> **SUPPLIED INFORMATION**:
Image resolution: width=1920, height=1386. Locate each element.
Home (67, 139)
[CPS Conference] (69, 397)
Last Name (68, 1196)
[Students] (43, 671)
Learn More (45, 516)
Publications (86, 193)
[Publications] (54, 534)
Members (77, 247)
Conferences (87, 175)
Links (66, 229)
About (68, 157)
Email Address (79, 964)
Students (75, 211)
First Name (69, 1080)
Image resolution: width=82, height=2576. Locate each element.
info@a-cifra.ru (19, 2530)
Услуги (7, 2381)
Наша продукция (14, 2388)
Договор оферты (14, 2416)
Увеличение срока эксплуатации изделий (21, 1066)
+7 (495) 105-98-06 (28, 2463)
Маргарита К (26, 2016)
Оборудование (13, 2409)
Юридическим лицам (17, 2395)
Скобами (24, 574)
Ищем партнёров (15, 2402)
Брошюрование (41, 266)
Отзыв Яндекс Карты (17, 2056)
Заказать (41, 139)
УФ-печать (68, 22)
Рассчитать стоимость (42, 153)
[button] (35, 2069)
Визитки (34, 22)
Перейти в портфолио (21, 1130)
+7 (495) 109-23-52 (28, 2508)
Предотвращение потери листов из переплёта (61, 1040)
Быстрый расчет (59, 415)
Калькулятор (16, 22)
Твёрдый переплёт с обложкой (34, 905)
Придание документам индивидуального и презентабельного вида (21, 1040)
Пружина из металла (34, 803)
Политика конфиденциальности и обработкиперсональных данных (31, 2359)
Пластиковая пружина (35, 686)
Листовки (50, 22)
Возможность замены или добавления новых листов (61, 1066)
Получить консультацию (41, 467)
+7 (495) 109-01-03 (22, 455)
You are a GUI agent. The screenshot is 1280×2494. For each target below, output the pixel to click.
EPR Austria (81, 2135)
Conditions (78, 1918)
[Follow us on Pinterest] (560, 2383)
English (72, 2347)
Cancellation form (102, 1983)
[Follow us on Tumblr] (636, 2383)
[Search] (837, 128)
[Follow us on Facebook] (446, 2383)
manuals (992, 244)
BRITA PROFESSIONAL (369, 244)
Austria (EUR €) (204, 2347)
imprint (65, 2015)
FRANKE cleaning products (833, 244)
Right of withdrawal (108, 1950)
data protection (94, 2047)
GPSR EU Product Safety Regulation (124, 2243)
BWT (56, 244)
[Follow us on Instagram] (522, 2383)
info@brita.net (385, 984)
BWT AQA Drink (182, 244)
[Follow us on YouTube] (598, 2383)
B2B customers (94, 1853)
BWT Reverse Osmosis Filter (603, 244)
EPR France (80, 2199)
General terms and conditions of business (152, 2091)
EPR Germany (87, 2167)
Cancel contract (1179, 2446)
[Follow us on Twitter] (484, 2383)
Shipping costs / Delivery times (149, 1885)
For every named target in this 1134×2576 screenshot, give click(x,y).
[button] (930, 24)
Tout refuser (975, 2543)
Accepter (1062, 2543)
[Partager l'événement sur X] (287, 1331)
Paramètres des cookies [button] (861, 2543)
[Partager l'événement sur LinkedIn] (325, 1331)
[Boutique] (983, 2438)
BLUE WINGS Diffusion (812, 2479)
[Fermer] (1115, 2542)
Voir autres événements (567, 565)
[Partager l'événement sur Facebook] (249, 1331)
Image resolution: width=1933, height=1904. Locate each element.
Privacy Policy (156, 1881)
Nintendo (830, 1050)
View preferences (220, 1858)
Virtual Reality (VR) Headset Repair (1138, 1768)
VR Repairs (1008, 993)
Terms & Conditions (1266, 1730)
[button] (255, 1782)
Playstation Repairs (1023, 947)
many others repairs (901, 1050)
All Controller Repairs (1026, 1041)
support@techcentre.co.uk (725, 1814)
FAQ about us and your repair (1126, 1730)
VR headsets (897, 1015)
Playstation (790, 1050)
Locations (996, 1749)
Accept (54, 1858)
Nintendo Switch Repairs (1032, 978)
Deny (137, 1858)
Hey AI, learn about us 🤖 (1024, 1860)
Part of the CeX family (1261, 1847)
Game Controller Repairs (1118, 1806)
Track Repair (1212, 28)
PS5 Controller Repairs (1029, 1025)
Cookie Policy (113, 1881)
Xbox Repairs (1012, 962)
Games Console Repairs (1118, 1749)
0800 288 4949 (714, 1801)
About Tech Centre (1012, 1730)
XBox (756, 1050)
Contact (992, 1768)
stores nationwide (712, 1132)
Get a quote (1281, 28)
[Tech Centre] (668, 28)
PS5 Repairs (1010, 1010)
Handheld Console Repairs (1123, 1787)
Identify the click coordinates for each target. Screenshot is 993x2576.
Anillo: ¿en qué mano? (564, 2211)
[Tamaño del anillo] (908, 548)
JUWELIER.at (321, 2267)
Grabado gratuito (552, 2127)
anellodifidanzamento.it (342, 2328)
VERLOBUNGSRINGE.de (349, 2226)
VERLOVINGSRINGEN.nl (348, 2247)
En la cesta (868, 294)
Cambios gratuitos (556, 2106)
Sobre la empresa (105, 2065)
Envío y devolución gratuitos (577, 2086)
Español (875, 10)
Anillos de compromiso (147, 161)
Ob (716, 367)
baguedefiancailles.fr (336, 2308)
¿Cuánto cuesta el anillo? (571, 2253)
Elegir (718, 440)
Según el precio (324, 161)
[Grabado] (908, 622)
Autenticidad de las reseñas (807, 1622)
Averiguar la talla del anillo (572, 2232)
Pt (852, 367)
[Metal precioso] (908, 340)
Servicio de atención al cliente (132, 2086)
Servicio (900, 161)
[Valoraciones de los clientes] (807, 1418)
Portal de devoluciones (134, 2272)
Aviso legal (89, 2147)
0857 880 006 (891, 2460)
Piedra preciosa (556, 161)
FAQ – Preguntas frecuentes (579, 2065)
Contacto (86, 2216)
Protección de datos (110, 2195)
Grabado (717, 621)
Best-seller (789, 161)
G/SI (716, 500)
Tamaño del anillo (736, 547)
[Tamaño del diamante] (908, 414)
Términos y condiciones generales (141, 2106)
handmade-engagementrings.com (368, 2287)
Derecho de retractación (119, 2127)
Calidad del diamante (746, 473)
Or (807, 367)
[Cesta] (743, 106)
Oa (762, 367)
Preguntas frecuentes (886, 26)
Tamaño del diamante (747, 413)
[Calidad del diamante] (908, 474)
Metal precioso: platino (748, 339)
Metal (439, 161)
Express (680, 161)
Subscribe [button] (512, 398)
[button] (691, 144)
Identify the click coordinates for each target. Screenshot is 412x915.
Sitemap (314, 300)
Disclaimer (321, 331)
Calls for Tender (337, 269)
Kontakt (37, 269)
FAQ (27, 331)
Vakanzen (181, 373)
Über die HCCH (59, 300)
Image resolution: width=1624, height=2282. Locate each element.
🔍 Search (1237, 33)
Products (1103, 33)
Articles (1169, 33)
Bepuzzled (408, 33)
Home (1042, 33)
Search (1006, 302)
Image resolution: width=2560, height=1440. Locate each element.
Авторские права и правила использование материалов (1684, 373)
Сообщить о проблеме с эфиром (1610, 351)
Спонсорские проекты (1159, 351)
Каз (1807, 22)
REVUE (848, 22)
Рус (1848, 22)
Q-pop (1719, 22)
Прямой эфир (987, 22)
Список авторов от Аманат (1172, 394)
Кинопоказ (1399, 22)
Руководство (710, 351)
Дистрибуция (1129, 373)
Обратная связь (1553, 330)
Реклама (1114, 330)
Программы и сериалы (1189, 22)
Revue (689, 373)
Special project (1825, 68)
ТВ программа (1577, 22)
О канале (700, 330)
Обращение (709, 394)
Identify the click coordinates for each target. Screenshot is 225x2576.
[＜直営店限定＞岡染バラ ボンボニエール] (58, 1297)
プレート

> **WHAT THE TASK REQUIRES**: Above are the records; repeat exactly the lines from the one holding "FAQ – Preguntas frecuentes (579, 2065)" down to the one holding "Términos y condiciones generales (141, 2106)", end lines included.

> **REPLY**:
FAQ – Preguntas frecuentes (579, 2065)
Contacto (86, 2216)
Protección de datos (110, 2195)
Grabado (717, 621)
Best-seller (789, 161)
G/SI (716, 500)
Tamaño del anillo (736, 547)
[Tamaño del diamante] (908, 414)
Términos y condiciones generales (141, 2106)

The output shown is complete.